North Dakotans won't be consuming medical cannabis edibles anytime soon. The two bills seeking to legalize the medical marijuana product category failed to advance through the state legislature.

On Tuesday, members of GOP-led North Dakota House of Representatives killed House Bill 1202 from Rep. Steve Vetter, R-Grand Forks, in a 55-37 vote and House Bill 1164 by Rep. Vicky Steiner, R-Dickinson in a 20-72 vote. Both measures required a supermajority for passage, reported the Bismarck Tribune.

The often-conservative state legalized medical marijuana in November 2016, and the first store opened on March 1, 2019.

Since the initial passage, citizens have faced roadblocks when attempting to become patients. Moreover, patients can consume only dried marijuana leaves and flowers or products containing THC, such as concentrates, tinctures, capsules, transdermal patches and lotions.

Those advocating for the policy change say that edible squares and lozenges are a much healthier option as they allow for more accurate dosing.
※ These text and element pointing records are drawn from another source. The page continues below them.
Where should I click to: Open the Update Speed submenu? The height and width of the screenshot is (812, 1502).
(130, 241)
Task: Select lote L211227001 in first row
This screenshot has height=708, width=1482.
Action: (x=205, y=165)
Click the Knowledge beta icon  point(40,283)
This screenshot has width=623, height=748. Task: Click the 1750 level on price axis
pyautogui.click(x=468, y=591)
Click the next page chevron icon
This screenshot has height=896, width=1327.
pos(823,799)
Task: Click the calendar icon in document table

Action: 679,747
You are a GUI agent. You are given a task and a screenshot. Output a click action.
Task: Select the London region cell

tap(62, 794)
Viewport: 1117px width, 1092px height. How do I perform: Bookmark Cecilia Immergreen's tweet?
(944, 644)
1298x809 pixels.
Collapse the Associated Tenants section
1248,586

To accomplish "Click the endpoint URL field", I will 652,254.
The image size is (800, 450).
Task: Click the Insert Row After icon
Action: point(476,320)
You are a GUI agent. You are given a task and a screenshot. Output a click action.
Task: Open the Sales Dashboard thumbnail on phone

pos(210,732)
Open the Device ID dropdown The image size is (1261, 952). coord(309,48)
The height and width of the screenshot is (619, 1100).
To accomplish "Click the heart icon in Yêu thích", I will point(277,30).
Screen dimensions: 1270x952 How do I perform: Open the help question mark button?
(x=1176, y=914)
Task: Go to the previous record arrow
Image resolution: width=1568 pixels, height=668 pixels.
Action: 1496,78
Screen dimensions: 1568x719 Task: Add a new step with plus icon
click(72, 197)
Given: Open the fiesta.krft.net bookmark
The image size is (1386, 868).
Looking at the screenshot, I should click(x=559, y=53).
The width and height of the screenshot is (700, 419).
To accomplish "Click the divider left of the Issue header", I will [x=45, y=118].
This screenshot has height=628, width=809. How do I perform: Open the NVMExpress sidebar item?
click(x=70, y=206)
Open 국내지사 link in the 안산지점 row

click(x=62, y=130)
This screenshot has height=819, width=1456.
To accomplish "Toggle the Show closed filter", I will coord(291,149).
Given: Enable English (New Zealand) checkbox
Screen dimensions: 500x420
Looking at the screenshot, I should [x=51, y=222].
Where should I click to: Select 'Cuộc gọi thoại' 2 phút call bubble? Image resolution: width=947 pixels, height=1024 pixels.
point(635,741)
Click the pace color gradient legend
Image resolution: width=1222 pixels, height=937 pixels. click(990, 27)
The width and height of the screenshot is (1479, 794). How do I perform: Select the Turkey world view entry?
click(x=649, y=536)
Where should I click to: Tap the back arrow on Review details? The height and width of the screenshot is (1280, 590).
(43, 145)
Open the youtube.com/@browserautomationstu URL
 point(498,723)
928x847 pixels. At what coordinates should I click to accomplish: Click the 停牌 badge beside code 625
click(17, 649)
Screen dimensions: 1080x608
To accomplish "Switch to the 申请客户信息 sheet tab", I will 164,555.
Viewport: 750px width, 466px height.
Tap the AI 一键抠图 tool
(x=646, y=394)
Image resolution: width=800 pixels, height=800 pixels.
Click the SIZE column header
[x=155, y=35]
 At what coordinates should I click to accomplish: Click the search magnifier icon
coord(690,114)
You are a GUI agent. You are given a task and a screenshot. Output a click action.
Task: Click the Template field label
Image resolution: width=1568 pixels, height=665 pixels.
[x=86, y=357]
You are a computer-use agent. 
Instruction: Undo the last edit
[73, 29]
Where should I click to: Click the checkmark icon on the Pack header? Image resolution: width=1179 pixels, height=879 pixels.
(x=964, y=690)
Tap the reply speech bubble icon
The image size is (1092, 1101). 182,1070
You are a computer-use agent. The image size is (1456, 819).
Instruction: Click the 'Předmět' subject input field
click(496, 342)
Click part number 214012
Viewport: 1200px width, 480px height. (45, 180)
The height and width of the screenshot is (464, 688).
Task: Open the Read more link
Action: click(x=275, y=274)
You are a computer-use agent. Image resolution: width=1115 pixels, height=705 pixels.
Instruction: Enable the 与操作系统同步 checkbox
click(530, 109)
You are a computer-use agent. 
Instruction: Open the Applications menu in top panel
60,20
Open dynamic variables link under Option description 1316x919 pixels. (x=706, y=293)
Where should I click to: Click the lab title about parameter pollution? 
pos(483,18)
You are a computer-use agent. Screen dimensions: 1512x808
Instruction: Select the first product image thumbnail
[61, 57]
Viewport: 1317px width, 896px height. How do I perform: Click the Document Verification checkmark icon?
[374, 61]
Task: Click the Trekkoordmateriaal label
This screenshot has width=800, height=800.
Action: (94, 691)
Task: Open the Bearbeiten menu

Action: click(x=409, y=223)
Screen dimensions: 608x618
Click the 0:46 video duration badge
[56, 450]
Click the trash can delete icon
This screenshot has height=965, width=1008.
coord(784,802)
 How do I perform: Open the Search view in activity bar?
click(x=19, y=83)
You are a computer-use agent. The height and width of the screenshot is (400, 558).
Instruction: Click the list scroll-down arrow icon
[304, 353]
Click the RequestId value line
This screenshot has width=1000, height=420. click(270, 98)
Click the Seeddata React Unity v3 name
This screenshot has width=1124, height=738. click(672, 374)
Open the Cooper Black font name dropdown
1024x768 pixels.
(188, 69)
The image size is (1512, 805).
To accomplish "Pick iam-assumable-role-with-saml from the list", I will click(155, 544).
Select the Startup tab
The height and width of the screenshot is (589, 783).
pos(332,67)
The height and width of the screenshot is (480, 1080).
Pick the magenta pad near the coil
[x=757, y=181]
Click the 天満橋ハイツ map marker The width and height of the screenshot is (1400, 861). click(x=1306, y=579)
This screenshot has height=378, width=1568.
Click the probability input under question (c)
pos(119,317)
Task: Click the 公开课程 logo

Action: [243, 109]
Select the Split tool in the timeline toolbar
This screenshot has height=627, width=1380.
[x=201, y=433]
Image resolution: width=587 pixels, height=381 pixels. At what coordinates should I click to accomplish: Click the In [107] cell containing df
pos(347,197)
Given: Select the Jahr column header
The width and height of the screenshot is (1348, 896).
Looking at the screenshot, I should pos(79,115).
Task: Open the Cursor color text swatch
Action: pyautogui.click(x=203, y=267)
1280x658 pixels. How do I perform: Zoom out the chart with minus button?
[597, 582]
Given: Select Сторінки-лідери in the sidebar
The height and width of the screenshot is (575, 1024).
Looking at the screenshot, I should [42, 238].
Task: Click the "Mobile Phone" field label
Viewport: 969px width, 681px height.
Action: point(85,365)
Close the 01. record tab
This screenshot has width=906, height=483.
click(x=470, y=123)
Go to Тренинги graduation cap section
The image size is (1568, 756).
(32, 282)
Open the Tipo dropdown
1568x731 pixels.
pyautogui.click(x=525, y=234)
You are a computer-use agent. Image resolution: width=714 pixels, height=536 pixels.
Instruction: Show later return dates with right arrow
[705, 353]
"This is something the people wanted," Vetter said. "The people voted for this, and now here we are, six years later, trying to give the people what they originally asked for."

However, those opposing the effort are raising concerns that cannabis edibles could be easily ingested by children possibly resulting in major health hazards.

According to findings recently published in the journal Pediatrics, there have been 3,054 cases of children accidentally eating edible cannabis reported in 2021 compared to 207 in 2017. Another study published in Clinical Toxicology showed similar results, with a staggering 245% increase in cannabis abuse among adolescents since 2000.

Meanwhile, in terms of the legalization of the recreational use of marijuana, North Dakotans remain more conservative.

Measure 2, which would have legalized the possession and retail sale of marijuana, lost by nearly ten percentage points in November's midterms.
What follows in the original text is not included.